As measles outbreaks emerge in other parts of the United States, Santa Barbara County is going against the trend with some of the highest childhood vaccination rates in California.
According to the California Department of Public Health, 97% of the county’s kindergartners had all required immunizations for the 2023-24 school year, exceeding the statewide average of 93.7%.
County Public Health Director Mouhanad Hammami said the proof of the county’s strong protection is in its results.
“Our past five years of data show that we did not have one single case of measles or rubella,” he said.
Hammami said that level of community protection is especially crucial for those who cannot be vaccinated for medical reasons.
“How you protect them is by vaccinating everybody else, and that is the concept of herd immunity,” Hammami said. “By having healthy individuals who will not get sick, you protect the vulnerable.”
Scroll down to view the vaccination status for each Santa Barbara County school district.
Santa Barbara pediatrician Dr. Dan Brennan said recent outbreaks in other states are a direct consequence of vaccination rates falling below that protective threshold.
“Measles 20 years ago was considered eradicated in the United States, but as the vaccine rate drops in certain areas, those areas then become more vulnerable,” said Brennan, who has practiced in the community for 24 years. “In places where there have been big outbreaks, it’s generally because the community vaccine rates are low.”
The county’s high vaccination rates were the focus of a recent Civil Grand Jury report that also raised concerns of a data “blind spot” for homeschooled children that could affect community-wide herd immunity.
Hammami put the data gap into perspective.
He explained that his department modeled a worst-case scenario in which 4% to 5% of children were unvaccinated — well above the estimated 1% who are homeschooled — and found that the county would still remain above the 95% herd immunity threshold.
“Even in the worst-case scenario … that still is not going to affect the overall immunity,” Hammami said.
A new method to track vaccination status for all children is already underway, Hammami added.

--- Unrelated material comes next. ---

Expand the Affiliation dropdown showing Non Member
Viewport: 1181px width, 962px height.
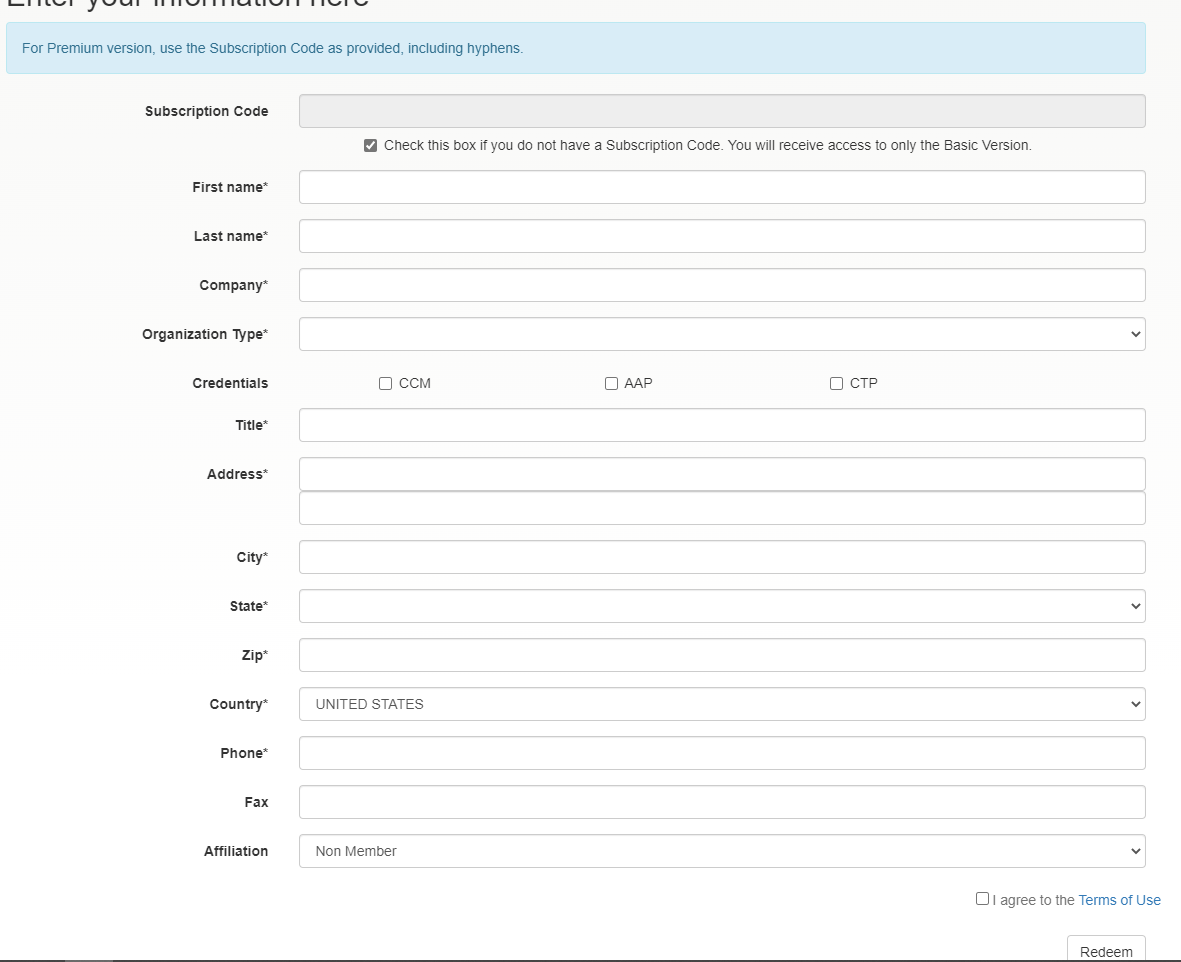[x=722, y=850]

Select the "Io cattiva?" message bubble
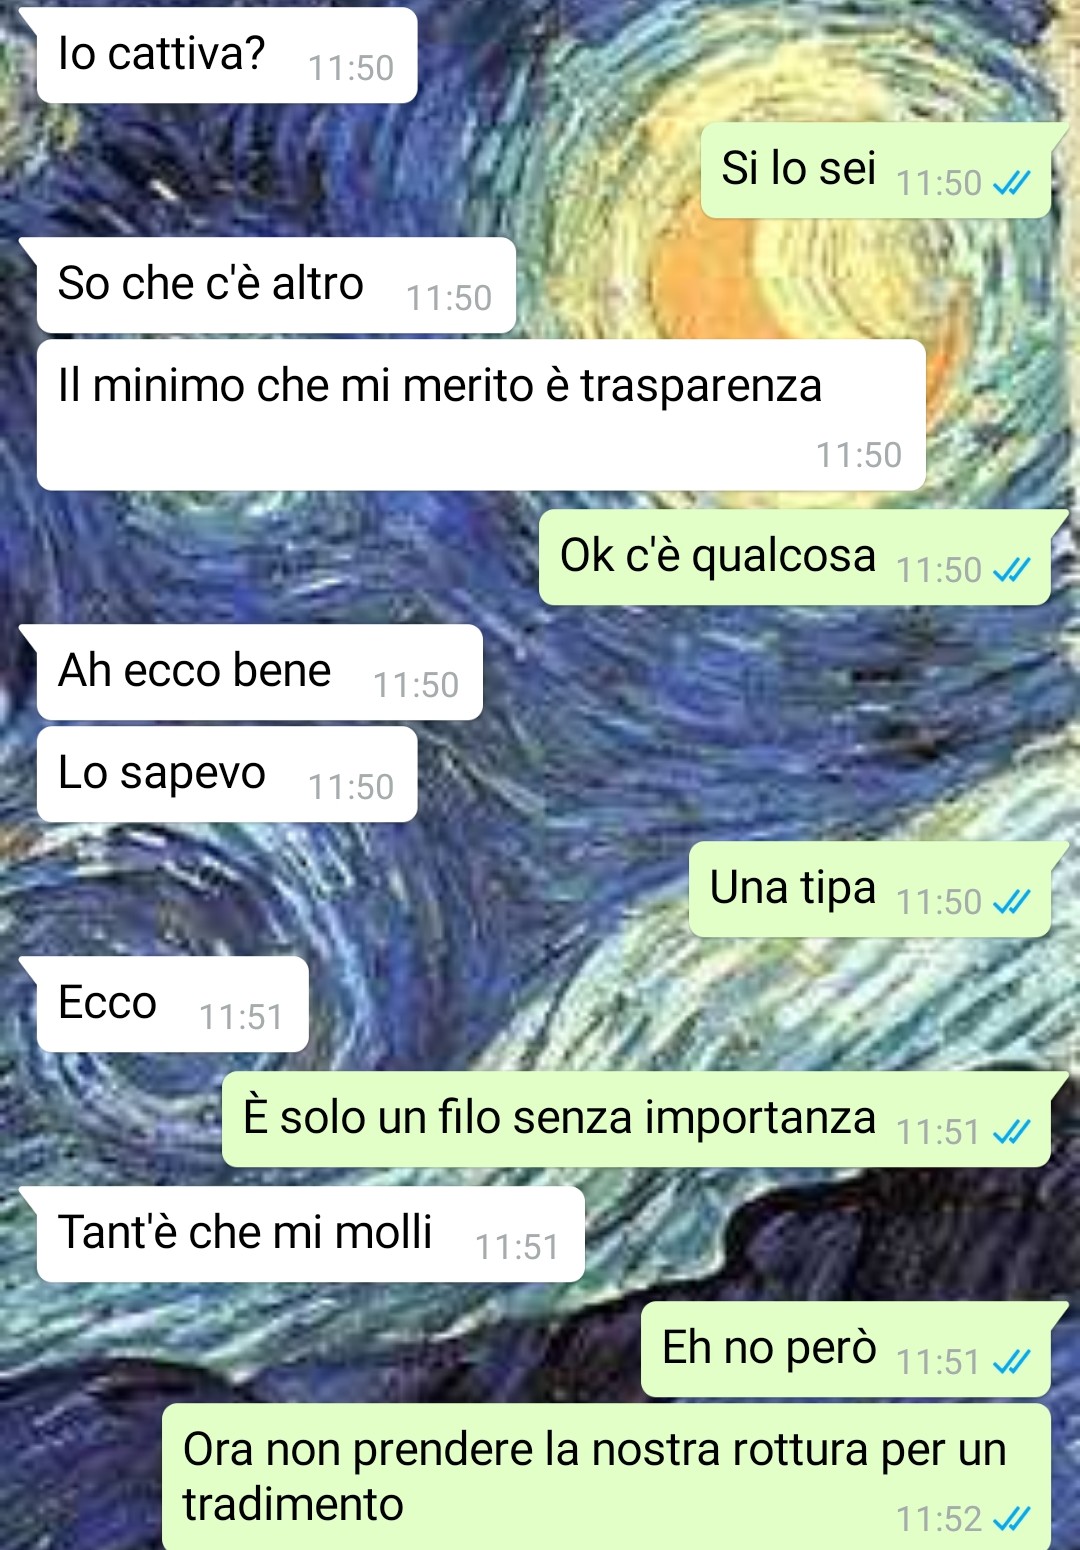tap(226, 55)
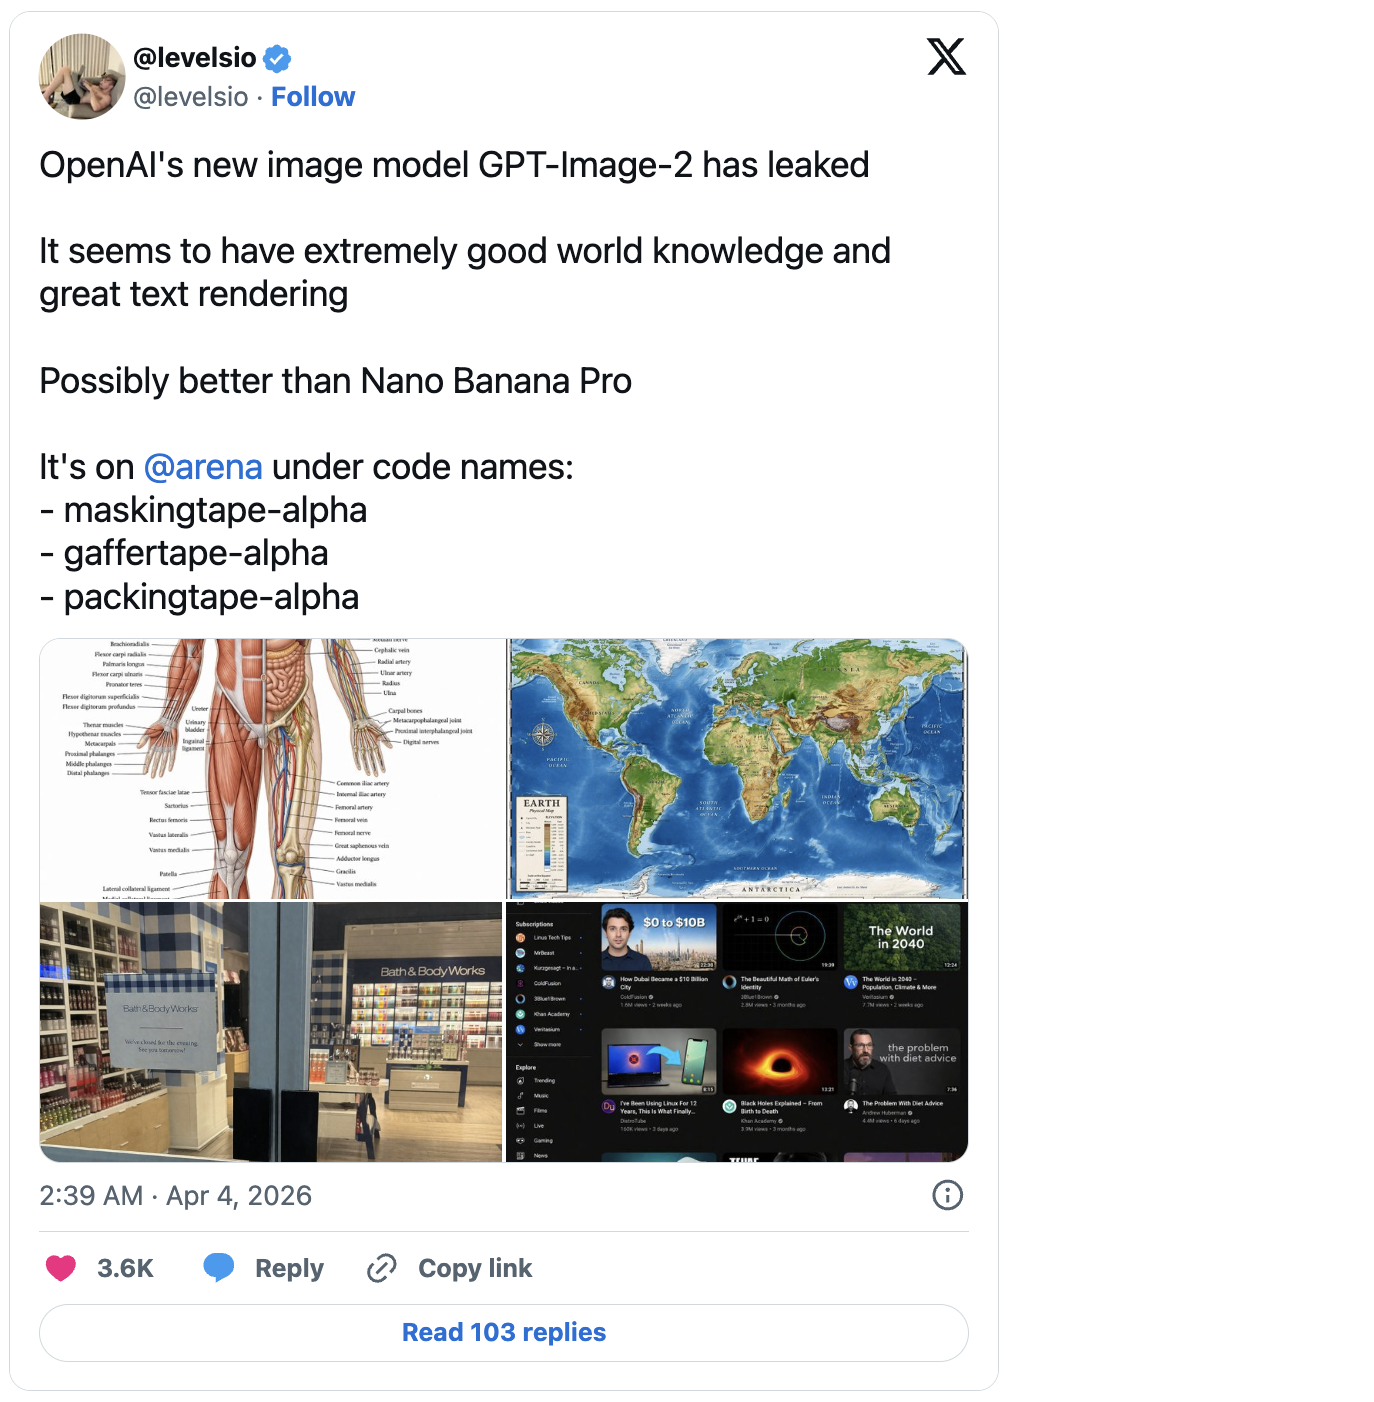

Assembly Bill 1797, a state law that took effect in 2023, requires providers such as clinics and pharmacies to report all childhood vaccinations to a central state registry.
“Moving forward, we will have a better estimate,” Hammami said. “Now it’s just a matter of catching up.”

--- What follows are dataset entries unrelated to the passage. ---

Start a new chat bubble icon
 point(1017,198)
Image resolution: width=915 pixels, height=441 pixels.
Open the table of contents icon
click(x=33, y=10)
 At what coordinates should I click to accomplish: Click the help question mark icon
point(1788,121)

Vaccination Rates at Local Schools
Santa Barbara County’s kindergarten immunization rate of 97% for the 2023-24 school year places it ahead of neighboring counties and the state average.
Ventura County reported a 94.5% rate, and San Luis Obispo County came in at 94.2%, according to the California Department of Public Health.

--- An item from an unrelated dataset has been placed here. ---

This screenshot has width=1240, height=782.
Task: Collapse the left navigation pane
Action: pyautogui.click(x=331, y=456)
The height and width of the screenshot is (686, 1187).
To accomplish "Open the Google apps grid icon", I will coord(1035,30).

The numbers also reflect steady progress over time.
Health officials credit the county’s rising vaccination rates to years of consistent outreach, education and coordination with providers that help build community trust. One example is Strive for 95, a local campaign launched in 2014 by Brennan.
“If we can get those vaccine levels above 95%, now we are offering some community-level protection for those people that have cancer, have poor immune systems, are pregnant or just too young to get their vaccines,” Brennan said.
Talking with Parents
For parents navigating complex vaccine information, Brennan recommended starting with a trusted pediatrician and pointed to sources such as healthychildren.org and immunizeca.org as trusted places to start.
“Every parent wants to do the best thing that they can for their children; where we get our information is really important,” he said.
Brennan said most questions he gets from parents center on vaccine schedule, potential side effects and whether certain illnesses are still a real threat.
“I think sometimes parents will ask me, ‘Are these even necessary still?’ because they may assume that since they haven’t heard about polio or measles in their lifetime, it’s no longer an issue,” he said. “But Public Health monitors these diseases very carefully to ensure vaccination levels stay high enough that if one case enters the county, it doesn’t become an outbreak.”